*** Opening Source data ***

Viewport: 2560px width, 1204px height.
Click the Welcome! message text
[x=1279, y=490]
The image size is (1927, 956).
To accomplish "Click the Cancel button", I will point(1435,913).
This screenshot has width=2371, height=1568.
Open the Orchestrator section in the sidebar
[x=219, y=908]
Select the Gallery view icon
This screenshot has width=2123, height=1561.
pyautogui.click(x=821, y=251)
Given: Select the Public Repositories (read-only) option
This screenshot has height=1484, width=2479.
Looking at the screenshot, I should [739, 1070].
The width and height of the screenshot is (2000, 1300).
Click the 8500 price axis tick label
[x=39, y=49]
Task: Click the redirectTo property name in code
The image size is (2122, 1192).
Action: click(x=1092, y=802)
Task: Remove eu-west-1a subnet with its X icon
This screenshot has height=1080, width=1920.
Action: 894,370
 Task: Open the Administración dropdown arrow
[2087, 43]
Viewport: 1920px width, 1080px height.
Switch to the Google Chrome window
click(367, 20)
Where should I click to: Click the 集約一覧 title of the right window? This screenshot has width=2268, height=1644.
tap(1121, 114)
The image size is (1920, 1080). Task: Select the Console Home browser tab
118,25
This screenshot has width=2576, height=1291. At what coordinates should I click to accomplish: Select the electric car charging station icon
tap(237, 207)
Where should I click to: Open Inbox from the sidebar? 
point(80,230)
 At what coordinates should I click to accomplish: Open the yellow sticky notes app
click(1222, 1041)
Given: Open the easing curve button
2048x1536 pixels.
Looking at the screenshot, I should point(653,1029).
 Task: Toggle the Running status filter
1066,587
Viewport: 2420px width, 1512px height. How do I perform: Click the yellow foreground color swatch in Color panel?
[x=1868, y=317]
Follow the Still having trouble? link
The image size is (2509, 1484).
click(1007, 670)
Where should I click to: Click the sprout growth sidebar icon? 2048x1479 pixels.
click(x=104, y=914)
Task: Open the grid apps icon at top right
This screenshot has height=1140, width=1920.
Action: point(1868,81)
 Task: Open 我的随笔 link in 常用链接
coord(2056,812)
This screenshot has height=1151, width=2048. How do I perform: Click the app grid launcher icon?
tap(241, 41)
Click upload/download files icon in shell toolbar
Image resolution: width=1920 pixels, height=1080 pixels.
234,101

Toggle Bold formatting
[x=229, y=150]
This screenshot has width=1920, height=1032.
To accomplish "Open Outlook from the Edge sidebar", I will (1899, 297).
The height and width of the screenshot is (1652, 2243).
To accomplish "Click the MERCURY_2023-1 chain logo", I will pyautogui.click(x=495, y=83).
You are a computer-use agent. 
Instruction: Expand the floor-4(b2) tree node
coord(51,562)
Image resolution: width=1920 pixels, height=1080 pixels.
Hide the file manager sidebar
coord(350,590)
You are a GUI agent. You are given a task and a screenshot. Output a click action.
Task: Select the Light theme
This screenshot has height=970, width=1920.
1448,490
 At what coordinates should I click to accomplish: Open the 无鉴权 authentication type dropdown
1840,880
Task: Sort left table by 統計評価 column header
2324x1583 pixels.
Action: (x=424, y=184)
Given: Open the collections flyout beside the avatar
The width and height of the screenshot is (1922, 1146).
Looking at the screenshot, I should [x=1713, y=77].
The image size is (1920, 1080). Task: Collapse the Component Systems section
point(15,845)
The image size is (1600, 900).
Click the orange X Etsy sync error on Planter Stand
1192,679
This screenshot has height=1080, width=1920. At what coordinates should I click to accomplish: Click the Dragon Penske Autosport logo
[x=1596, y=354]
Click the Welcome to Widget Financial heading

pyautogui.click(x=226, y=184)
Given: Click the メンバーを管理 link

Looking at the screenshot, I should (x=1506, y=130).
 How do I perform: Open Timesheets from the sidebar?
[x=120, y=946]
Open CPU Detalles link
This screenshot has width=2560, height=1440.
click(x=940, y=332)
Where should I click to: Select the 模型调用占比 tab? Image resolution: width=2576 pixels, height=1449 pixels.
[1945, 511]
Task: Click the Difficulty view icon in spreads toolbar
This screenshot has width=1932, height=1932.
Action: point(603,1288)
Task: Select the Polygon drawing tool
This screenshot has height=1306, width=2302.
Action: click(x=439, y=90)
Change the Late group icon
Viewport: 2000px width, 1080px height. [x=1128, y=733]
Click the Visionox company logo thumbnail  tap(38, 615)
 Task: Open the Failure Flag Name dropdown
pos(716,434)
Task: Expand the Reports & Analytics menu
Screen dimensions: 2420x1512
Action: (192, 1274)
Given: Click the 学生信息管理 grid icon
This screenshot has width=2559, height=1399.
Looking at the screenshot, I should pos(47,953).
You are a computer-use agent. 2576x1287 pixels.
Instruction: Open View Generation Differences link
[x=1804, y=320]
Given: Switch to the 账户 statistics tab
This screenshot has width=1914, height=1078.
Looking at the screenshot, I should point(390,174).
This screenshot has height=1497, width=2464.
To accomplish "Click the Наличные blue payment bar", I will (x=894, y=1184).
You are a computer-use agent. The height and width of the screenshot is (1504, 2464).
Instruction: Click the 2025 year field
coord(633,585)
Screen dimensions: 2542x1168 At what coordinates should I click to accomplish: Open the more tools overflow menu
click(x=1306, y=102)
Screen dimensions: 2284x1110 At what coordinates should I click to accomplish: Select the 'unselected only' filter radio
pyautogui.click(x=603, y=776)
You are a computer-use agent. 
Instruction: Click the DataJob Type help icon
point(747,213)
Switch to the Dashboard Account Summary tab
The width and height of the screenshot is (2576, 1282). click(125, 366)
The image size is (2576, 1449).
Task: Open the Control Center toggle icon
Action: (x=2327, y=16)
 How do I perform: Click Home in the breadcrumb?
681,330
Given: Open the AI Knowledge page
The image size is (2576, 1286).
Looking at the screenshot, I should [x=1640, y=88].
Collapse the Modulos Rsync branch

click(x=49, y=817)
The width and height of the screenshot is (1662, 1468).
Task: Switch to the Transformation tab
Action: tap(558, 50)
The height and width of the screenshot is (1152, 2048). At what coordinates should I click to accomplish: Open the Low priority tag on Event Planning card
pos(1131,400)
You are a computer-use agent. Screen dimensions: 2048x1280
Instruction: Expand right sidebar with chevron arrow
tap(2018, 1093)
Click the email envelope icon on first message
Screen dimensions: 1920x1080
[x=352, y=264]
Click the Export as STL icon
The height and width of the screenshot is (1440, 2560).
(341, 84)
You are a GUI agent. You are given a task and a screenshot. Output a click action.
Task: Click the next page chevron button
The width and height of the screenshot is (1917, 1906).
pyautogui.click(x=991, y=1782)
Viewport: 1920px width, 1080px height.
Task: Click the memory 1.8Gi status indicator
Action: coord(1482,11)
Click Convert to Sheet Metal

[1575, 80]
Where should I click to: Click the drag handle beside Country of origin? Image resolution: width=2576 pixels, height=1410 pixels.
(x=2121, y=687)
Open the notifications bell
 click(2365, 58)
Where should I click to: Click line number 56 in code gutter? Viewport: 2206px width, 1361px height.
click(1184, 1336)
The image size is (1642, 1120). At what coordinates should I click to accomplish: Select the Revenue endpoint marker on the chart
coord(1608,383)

*** Closing Source data ***

_Your assignment_: Give back each line above precisely as it stands.

_Answer section_:
Viewport: 2560px width, 1204px height.
Click the Welcome! message text
[x=1279, y=490]
The image size is (1927, 956).
To accomplish "Click the Cancel button", I will point(1435,913).
This screenshot has width=2371, height=1568.
Open the Orchestrator section in the sidebar
[x=219, y=908]
Select the Gallery view icon
This screenshot has width=2123, height=1561.
pyautogui.click(x=821, y=251)
Given: Select the Public Repositories (read-only) option
This screenshot has height=1484, width=2479.
Looking at the screenshot, I should [739, 1070].
The width and height of the screenshot is (2000, 1300).
Click the 8500 price axis tick label
[x=39, y=49]
Task: Click the redirectTo property name in code
The image size is (2122, 1192).
Action: click(x=1092, y=802)
Task: Remove eu-west-1a subnet with its X icon
This screenshot has height=1080, width=1920.
Action: 894,370
 Task: Open the Administración dropdown arrow
[2087, 43]
Viewport: 1920px width, 1080px height.
Switch to the Google Chrome window
click(367, 20)
Where should I click to: Click the 集約一覧 title of the right window? This screenshot has width=2268, height=1644.
tap(1121, 114)
The image size is (1920, 1080). Task: Select the Console Home browser tab
118,25
This screenshot has width=2576, height=1291. At what coordinates should I click to accomplish: Select the electric car charging station icon
tap(237, 207)
Where should I click to: Open Inbox from the sidebar? 
point(80,230)
 At what coordinates should I click to accomplish: Open the yellow sticky notes app
click(1222, 1041)
Given: Open the easing curve button
2048x1536 pixels.
Looking at the screenshot, I should point(653,1029).
 Task: Toggle the Running status filter
1066,587
Viewport: 2420px width, 1512px height. How do I perform: Click the yellow foreground color swatch in Color panel?
[x=1868, y=317]
Follow the Still having trouble? link
The image size is (2509, 1484).
click(1007, 670)
Where should I click to: Click the sprout growth sidebar icon? 2048x1479 pixels.
click(x=104, y=914)
Task: Open the grid apps icon at top right
This screenshot has height=1140, width=1920.
Action: point(1868,81)
 Task: Open 我的随笔 link in 常用链接
coord(2056,812)
This screenshot has height=1151, width=2048. How do I perform: Click the app grid launcher icon?
tap(241, 41)
Click upload/download files icon in shell toolbar
Image resolution: width=1920 pixels, height=1080 pixels.
234,101

Toggle Bold formatting
[x=229, y=150]
This screenshot has width=1920, height=1032.
To accomplish "Open Outlook from the Edge sidebar", I will (1899, 297).
The height and width of the screenshot is (1652, 2243).
To accomplish "Click the MERCURY_2023-1 chain logo", I will pyautogui.click(x=495, y=83).
You are a computer-use agent. 
Instruction: Expand the floor-4(b2) tree node
coord(51,562)
Image resolution: width=1920 pixels, height=1080 pixels.
Hide the file manager sidebar
coord(350,590)
You are a GUI agent. You are given a task and a screenshot. Output a click action.
Task: Select the Light theme
This screenshot has height=970, width=1920.
1448,490
 At what coordinates should I click to accomplish: Open the 无鉴权 authentication type dropdown
1840,880
Task: Sort left table by 統計評価 column header
2324x1583 pixels.
Action: (x=424, y=184)
Given: Open the collections flyout beside the avatar
The width and height of the screenshot is (1922, 1146).
Looking at the screenshot, I should [x=1713, y=77].
The image size is (1920, 1080). Task: Collapse the Component Systems section
point(15,845)
The image size is (1600, 900).
Click the orange X Etsy sync error on Planter Stand
1192,679
This screenshot has height=1080, width=1920. At what coordinates should I click to accomplish: Click the Dragon Penske Autosport logo
[x=1596, y=354]
Click the Welcome to Widget Financial heading

pyautogui.click(x=226, y=184)
Given: Click the メンバーを管理 link

Looking at the screenshot, I should (x=1506, y=130).
 How do I perform: Open Timesheets from the sidebar?
[x=120, y=946]
Open CPU Detalles link
This screenshot has width=2560, height=1440.
click(x=940, y=332)
Where should I click to: Select the 模型调用占比 tab? Image resolution: width=2576 pixels, height=1449 pixels.
[1945, 511]
Task: Click the Difficulty view icon in spreads toolbar
This screenshot has width=1932, height=1932.
Action: point(603,1288)
Task: Select the Polygon drawing tool
This screenshot has height=1306, width=2302.
Action: click(x=439, y=90)
Change the Late group icon
Viewport: 2000px width, 1080px height. [x=1128, y=733]
Click the Visionox company logo thumbnail  tap(38, 615)
 Task: Open the Failure Flag Name dropdown
pos(716,434)
Task: Expand the Reports & Analytics menu
Screen dimensions: 2420x1512
Action: (192, 1274)
Given: Click the 学生信息管理 grid icon
This screenshot has width=2559, height=1399.
Looking at the screenshot, I should pos(47,953).
You are a computer-use agent. 2576x1287 pixels.
Instruction: Open View Generation Differences link
[x=1804, y=320]
Given: Switch to the 账户 statistics tab
This screenshot has width=1914, height=1078.
Looking at the screenshot, I should point(390,174).
This screenshot has height=1497, width=2464.
To accomplish "Click the Наличные blue payment bar", I will (x=894, y=1184).
You are a computer-use agent. The height and width of the screenshot is (1504, 2464).
Instruction: Click the 2025 year field
coord(633,585)
Screen dimensions: 2542x1168 At what coordinates should I click to accomplish: Open the more tools overflow menu
click(x=1306, y=102)
Screen dimensions: 2284x1110 At what coordinates should I click to accomplish: Select the 'unselected only' filter radio
pyautogui.click(x=603, y=776)
You are a computer-use agent. 
Instruction: Click the DataJob Type help icon
point(747,213)
Switch to the Dashboard Account Summary tab
The width and height of the screenshot is (2576, 1282). click(125, 366)
The image size is (2576, 1449).
Task: Open the Control Center toggle icon
Action: (x=2327, y=16)
 How do I perform: Click Home in the breadcrumb?
681,330
Given: Open the AI Knowledge page
The image size is (2576, 1286).
Looking at the screenshot, I should [x=1640, y=88].
Collapse the Modulos Rsync branch

click(x=49, y=817)
The width and height of the screenshot is (1662, 1468).
Task: Switch to the Transformation tab
Action: tap(558, 50)
The height and width of the screenshot is (1152, 2048). At what coordinates should I click to accomplish: Open the Low priority tag on Event Planning card
pos(1131,400)
You are a computer-use agent. Screen dimensions: 2048x1280
Instruction: Expand right sidebar with chevron arrow
tap(2018, 1093)
Click the email envelope icon on first message
Screen dimensions: 1920x1080
[x=352, y=264]
Click the Export as STL icon
The height and width of the screenshot is (1440, 2560).
(341, 84)
You are a GUI agent. You are given a task and a screenshot. Output a click action.
Task: Click the next page chevron button
The width and height of the screenshot is (1917, 1906).
pyautogui.click(x=991, y=1782)
Viewport: 1920px width, 1080px height.
Task: Click the memory 1.8Gi status indicator
Action: coord(1482,11)
Click Convert to Sheet Metal

[1575, 80]
Where should I click to: Click the drag handle beside Country of origin? Image resolution: width=2576 pixels, height=1410 pixels.
(x=2121, y=687)
Open the notifications bell
 click(2365, 58)
Where should I click to: Click line number 56 in code gutter? Viewport: 2206px width, 1361px height.
click(1184, 1336)
The image size is (1642, 1120). At what coordinates should I click to accomplish: Select the Revenue endpoint marker on the chart
coord(1608,383)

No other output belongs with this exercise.